**PROBLEM STATEMENT:** Write out only the lines from the line that holds "Task: Open the 校园安全 grid icon section" to the end of the listing below, inclusive, with the pictures omitted.

**RECORDS FOR THE EXERCISE:**
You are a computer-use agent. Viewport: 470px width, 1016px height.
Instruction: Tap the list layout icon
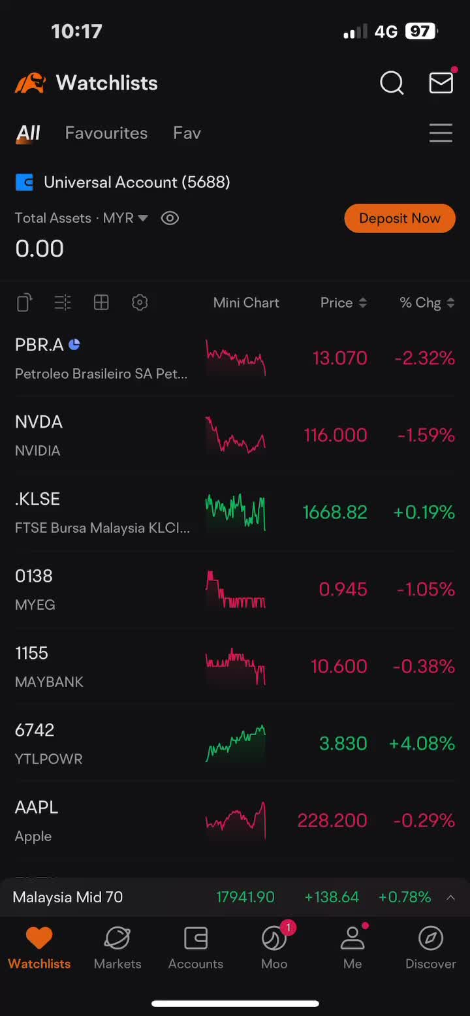point(63,302)
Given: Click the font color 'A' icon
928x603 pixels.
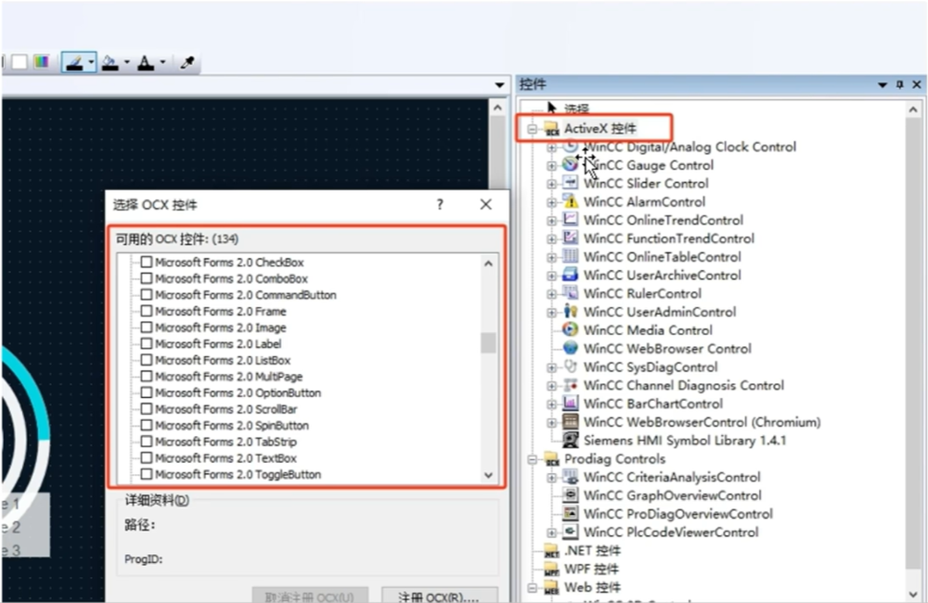Looking at the screenshot, I should [145, 63].
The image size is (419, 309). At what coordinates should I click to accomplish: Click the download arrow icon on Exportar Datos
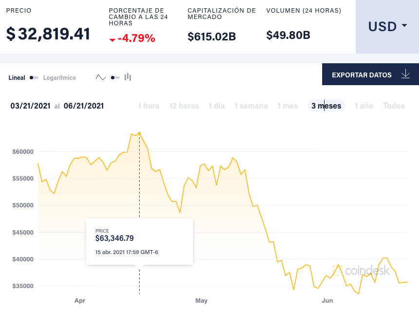[405, 74]
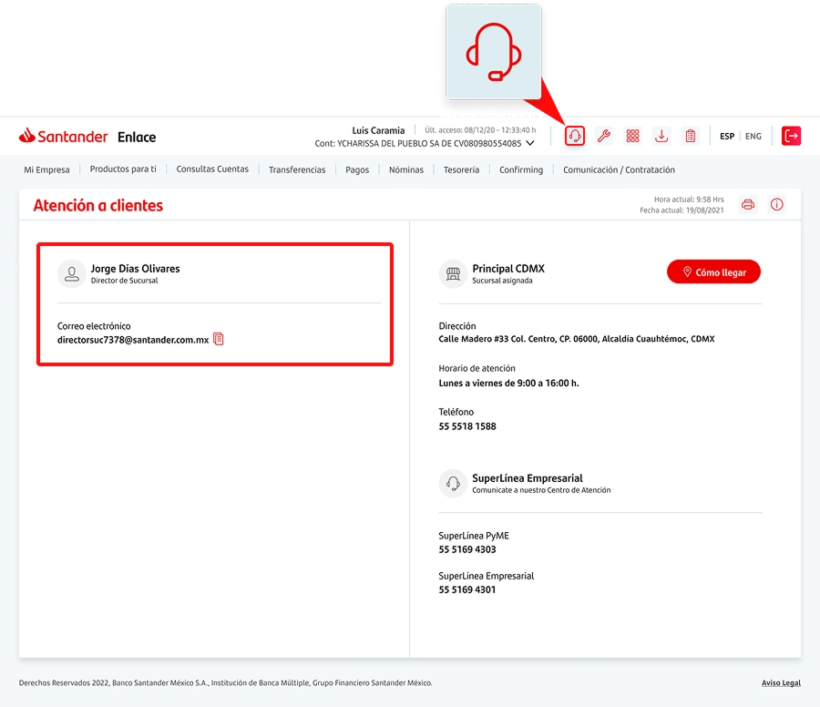Open the Nóminas menu

[406, 169]
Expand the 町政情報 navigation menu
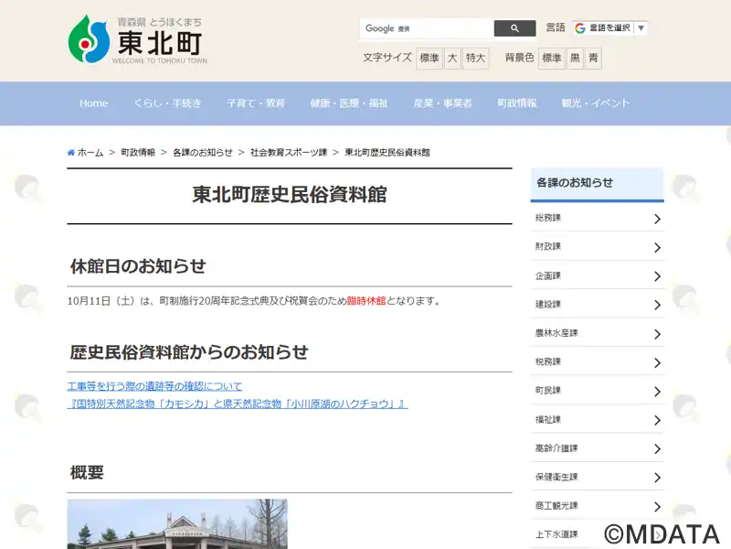 (x=517, y=103)
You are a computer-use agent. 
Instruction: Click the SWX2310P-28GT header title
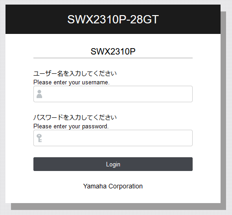click(113, 19)
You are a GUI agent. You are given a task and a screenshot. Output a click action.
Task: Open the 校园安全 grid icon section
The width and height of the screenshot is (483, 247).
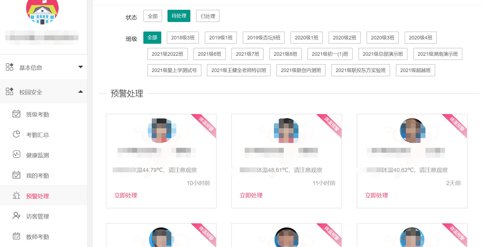point(10,92)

**EXPECTED ANSWER:**
Task: Open the 校园安全 grid icon section
The width and height of the screenshot is (483, 247).
point(10,92)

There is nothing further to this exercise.